Rząd mimo wciąż wysokich wskaźników zachorowań i zgonów z powodu koronawirusa zdecydował się odpowiedzieć na dramatyczne apele i przywrócić część zamkniętych dzisiaj placówek. 28 listopada mogą zostać ponownie otwarte dzisiaj zamknięte placówki w centrach handlowych jak i poza nimi te z ponad 2 tys. mkw. powierzchni. - Sytuacja jest nadal bardzo poważna. Dajemy sobie 100 dni solidarności co ma dać uratowanie milionów istnień - mówił premier Mateusz Morawiecki.
Od przyszłej soboty handel może działać w najwyższym reżimie sanitarnym. Oznacza to najwyższe wymogi czyli limit klientów Podobnie jak w sklepach spożywczych czy drogeriach, które dzisiaj normalnie działają. Dla sklepów o powierzchni do 100 mkw. przewidziano pięć osób na kasę, dla sklepów powyżej 100 mkw. powierzchni obowiązuje limit - jedna osoba na 15 mkw.

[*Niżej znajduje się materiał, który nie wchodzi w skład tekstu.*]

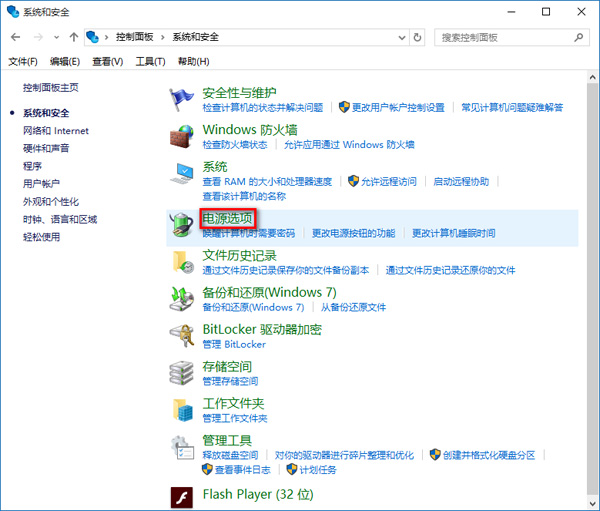Viewport: 600px width, 511px height.
Task: Click the Power Options battery icon
Action: click(182, 224)
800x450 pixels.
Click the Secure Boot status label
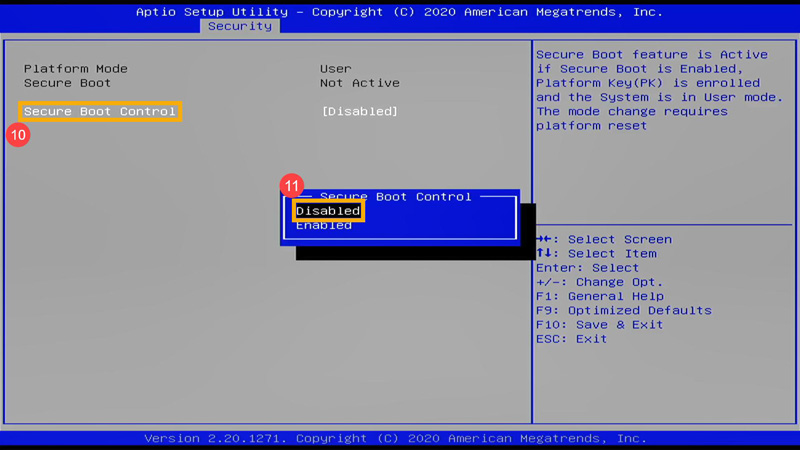(67, 83)
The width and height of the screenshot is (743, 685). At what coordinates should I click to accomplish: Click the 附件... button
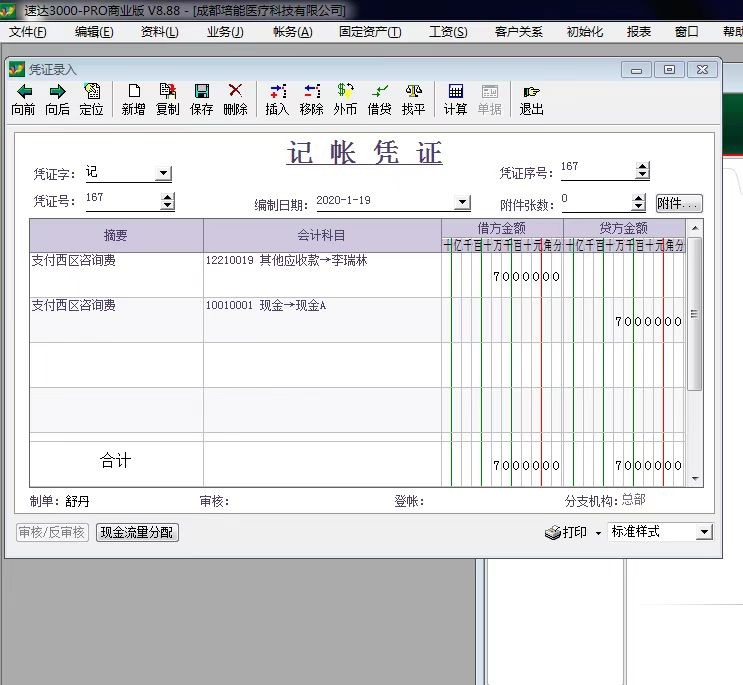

- Byliśmy nakłaniani m.in przez gastronomię, salony fines, kulturę, usługi aby również poluzować ograniczenia, jednak idziemy za rada epidemiologów zdecydowaliśmy się pozostawić zamknięte te placówki - dodał premier. - To ważne żeby uratować setki tysięcy, miliony miejsc pracy w przyszłości ale też powstrzymać zachorowania - mówił na konferencji.

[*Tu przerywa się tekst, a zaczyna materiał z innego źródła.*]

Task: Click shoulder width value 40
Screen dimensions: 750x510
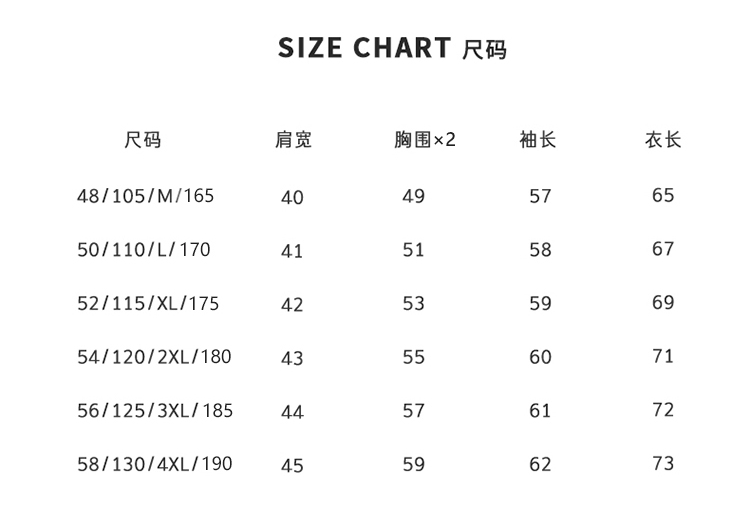Action: click(x=292, y=198)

Premier podkreślił warunek jest jeden - dyscyplina każdego sklepu, każdej galerii, a będą przeprowadzane warunki przestrzegania nowych zasad. - Jeśli nie będą się firmy stosowały trzeba je będzie zamykać - mówił premier.

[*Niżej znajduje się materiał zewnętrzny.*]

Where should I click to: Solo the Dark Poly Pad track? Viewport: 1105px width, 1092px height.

- Negocjujemy z Komisją Europejską nowe rozwiązania jak wieloletnie kredyty inwestycyjne gwarantowane przez BGK, których raty częściowo byłyby pokrywane przez PFR, będą mogły pokryć do 70 proc. kosztów stałych. Zwłaszcza do tych branż które najdotkliwiej dotkną skutki zamknięcia jak turystyką, hotelarstwo, siłownie, kultura. _ Rząd dołoży starań by uratować jak najwięcej firm - dodał wicepremier Jarosław Gowin.